Like a bunch of other people, that didn’t help. (I’ve got slight dyslexia too). You would think it would, since my name starts with L, but no. And under pressure I can’t think of what hand I write with immediately either.
I do this, especially if I’m down in Los Angeles. Usually I have to drive East to get home. Not when I’m further East than home. :smack:
I’m about 90% right-handed (I’ve trained myself to be ambidextrous somewhat although I’ve lost a bunch of it). It doesn’t help.
Apparently I did the same thing, just got up, picked up something and walked across the room…
I never learned my left from my right either at home or at school, at some point I copped on that I write with my right hand, so the other hand is my left. I’d often have to find a pen and pretend to write with it, in order to determine which hand was which.
Somewhere along the line I figured it out, but if someone says “your left foot” I have to stop to think.

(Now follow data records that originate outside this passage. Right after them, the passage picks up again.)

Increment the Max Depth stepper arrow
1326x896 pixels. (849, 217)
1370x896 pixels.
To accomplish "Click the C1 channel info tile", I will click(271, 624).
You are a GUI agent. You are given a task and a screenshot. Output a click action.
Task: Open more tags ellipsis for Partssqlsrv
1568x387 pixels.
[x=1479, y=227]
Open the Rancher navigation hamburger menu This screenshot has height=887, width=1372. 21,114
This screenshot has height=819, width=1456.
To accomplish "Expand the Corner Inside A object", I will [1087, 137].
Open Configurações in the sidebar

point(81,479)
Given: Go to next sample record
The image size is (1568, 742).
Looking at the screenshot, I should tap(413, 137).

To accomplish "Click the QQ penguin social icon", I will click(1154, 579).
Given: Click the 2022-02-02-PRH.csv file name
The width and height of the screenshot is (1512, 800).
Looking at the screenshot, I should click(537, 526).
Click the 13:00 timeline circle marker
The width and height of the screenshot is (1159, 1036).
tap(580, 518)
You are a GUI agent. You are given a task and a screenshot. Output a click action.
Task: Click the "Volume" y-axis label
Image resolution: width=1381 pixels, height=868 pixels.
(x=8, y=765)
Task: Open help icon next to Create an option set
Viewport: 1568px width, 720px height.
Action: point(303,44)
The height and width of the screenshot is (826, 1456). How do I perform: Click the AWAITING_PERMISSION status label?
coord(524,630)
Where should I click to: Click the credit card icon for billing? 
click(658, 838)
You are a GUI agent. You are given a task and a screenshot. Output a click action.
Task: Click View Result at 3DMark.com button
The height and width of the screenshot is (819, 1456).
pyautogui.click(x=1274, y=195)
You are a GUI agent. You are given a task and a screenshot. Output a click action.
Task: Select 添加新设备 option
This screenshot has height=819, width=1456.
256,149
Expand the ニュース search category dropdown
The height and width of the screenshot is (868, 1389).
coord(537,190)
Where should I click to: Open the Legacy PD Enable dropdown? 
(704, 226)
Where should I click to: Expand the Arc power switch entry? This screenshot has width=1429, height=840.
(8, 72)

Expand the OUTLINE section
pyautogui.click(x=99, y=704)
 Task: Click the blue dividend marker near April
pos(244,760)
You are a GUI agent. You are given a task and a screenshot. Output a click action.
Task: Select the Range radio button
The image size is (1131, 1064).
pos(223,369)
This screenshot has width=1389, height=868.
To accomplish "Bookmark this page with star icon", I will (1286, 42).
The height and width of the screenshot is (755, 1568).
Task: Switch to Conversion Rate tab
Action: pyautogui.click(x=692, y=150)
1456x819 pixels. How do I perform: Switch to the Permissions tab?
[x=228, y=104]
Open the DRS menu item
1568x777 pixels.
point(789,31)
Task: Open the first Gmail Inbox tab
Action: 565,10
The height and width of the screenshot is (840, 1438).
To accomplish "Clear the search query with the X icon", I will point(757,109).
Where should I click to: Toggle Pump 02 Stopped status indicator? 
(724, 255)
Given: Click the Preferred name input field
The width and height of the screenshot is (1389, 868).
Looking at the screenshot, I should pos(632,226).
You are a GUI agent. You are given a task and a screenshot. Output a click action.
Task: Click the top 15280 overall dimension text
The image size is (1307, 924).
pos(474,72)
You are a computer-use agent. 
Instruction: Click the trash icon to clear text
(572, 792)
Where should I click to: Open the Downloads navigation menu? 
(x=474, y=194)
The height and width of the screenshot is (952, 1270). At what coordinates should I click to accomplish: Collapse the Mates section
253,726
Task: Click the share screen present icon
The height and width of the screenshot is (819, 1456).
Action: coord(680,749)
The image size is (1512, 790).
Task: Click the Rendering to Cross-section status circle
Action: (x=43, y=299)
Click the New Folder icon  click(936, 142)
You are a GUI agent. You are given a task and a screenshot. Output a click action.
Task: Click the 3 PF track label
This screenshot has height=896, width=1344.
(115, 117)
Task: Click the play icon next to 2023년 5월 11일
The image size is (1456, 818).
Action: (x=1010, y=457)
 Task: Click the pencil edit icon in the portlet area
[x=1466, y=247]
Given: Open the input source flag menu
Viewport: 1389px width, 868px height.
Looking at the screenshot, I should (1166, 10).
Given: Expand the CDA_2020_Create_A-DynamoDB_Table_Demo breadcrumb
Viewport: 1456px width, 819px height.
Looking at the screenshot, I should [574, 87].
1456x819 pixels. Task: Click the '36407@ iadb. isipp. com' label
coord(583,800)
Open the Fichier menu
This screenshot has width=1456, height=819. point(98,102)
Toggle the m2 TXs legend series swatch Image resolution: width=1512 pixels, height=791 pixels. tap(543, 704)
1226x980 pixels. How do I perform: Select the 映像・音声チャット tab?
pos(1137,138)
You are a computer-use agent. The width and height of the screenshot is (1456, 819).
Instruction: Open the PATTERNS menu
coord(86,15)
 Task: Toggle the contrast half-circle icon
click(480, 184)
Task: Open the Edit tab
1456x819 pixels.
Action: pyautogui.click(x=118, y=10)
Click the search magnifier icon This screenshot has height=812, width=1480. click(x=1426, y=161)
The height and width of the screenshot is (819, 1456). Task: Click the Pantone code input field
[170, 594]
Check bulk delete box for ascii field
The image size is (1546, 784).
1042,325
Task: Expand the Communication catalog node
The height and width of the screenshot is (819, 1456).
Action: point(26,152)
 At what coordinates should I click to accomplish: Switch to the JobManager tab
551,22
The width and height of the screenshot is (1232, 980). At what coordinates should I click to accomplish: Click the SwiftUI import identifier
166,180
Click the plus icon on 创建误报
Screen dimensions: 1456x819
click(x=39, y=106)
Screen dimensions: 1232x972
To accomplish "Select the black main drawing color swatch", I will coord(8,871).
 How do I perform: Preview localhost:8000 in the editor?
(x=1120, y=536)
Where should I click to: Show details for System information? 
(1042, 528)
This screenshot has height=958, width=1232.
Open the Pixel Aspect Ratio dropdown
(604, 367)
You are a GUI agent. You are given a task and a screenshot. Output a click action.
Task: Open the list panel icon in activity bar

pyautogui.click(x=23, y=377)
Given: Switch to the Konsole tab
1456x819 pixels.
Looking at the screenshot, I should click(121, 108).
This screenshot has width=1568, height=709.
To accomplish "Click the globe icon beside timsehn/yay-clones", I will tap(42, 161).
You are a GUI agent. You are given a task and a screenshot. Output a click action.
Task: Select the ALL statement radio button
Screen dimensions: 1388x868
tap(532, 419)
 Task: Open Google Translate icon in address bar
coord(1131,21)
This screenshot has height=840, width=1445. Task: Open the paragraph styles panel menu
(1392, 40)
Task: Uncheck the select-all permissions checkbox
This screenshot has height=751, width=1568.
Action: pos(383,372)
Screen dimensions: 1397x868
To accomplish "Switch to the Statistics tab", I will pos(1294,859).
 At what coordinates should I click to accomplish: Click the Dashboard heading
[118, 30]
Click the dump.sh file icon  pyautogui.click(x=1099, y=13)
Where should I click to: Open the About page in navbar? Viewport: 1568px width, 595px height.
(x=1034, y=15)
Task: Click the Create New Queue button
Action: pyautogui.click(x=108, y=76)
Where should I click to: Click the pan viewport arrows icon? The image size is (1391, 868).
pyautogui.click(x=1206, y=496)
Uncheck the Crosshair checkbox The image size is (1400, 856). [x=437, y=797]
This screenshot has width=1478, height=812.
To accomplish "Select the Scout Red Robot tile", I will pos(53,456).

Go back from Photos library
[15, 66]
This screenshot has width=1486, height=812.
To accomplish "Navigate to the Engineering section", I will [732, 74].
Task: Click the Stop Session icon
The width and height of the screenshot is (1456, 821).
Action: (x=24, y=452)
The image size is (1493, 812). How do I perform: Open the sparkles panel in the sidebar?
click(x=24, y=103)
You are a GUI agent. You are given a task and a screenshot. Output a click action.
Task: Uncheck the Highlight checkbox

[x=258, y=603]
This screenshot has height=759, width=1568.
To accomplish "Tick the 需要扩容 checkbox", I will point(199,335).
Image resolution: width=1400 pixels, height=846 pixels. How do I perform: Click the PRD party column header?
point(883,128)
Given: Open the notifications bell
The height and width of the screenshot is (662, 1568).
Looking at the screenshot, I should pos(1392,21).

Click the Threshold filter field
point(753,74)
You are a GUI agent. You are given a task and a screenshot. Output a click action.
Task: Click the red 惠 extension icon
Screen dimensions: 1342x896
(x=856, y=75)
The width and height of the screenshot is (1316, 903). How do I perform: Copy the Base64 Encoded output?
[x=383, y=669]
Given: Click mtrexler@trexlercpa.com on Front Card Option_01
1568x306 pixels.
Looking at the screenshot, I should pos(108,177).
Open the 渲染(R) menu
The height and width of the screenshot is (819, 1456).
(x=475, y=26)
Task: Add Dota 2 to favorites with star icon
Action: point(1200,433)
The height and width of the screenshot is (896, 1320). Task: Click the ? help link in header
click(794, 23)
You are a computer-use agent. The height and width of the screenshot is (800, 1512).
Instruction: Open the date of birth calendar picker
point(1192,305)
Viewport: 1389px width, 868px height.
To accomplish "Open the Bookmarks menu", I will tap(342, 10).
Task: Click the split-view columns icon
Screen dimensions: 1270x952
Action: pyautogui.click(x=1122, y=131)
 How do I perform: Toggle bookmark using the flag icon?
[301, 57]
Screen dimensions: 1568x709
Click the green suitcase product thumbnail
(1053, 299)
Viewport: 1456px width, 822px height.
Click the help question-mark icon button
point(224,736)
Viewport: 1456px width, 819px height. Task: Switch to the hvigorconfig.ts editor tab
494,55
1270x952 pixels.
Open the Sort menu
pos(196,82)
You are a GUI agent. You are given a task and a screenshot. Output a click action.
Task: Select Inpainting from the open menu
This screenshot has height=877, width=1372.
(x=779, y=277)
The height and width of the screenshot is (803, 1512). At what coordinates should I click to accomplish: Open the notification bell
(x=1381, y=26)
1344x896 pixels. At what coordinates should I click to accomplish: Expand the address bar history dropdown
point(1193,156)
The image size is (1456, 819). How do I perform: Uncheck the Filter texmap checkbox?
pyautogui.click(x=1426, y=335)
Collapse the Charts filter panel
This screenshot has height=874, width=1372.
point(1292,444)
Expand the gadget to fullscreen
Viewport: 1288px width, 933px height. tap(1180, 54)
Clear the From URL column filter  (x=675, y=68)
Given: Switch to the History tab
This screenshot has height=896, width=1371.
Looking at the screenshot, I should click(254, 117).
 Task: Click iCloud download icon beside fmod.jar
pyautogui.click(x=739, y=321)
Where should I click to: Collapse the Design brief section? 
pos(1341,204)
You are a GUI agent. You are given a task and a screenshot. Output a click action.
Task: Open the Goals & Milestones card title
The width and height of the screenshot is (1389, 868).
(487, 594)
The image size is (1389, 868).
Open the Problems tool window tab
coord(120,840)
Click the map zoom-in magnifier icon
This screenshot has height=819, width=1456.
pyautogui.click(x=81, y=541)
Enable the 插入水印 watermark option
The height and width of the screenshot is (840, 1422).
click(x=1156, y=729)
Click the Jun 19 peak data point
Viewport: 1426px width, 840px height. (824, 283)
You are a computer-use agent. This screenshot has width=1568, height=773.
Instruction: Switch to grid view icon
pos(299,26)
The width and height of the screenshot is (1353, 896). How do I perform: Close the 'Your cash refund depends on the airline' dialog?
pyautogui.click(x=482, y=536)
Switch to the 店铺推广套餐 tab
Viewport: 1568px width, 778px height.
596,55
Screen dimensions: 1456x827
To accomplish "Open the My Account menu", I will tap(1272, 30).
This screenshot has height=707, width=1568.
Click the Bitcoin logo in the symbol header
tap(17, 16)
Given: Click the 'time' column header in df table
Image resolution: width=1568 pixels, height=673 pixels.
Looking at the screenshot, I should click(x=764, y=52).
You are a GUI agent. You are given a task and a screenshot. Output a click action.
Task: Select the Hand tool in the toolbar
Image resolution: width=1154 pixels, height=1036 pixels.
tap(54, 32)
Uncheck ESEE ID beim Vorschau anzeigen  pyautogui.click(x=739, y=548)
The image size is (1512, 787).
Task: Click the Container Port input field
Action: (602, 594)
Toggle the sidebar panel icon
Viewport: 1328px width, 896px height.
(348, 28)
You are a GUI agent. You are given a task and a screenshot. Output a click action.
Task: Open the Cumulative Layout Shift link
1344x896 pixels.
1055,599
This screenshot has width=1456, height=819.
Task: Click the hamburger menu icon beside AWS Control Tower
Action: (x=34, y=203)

It gets confusing around horses as well as they have a near and off [side] not a right and left…
I didn’t get the hang of it until I was 5 years old. One evening after dinner my mom said she’d left a bowl of candy for me in the kitchen, by the right side of the stove. As soon as I saw it, something clicked and ever since then I’ve got it down. I’m just posting to say I remember what it was like before I learned it, and that there just seems to be no fixed point of reference, until somehow your brain is able to make it stick, it seems like an arbitrary distinction. Good old bilateral symmetry.
I agree, AFAIK I crawled for the average time. In a family that will torment each other about any perceived differences over decades, this has never come up.
Luckily, mum’s sense of direction (let alone left/right) is worse than anyone else’s in the family, so the rest of us got a pass on this.
ambidexterous and dyslexic, my brain is just wired wrong. Normally I cope just fine but when I am dog-tired or have a migraine, I pretty much lose the ability to shift things around in my mind and cope.
I’m right-handed, but not strongly. The first method I was taught for telling right from left, which is my automatic response, is to snap my fingers. This is pretty pointless because I can snap with both hands.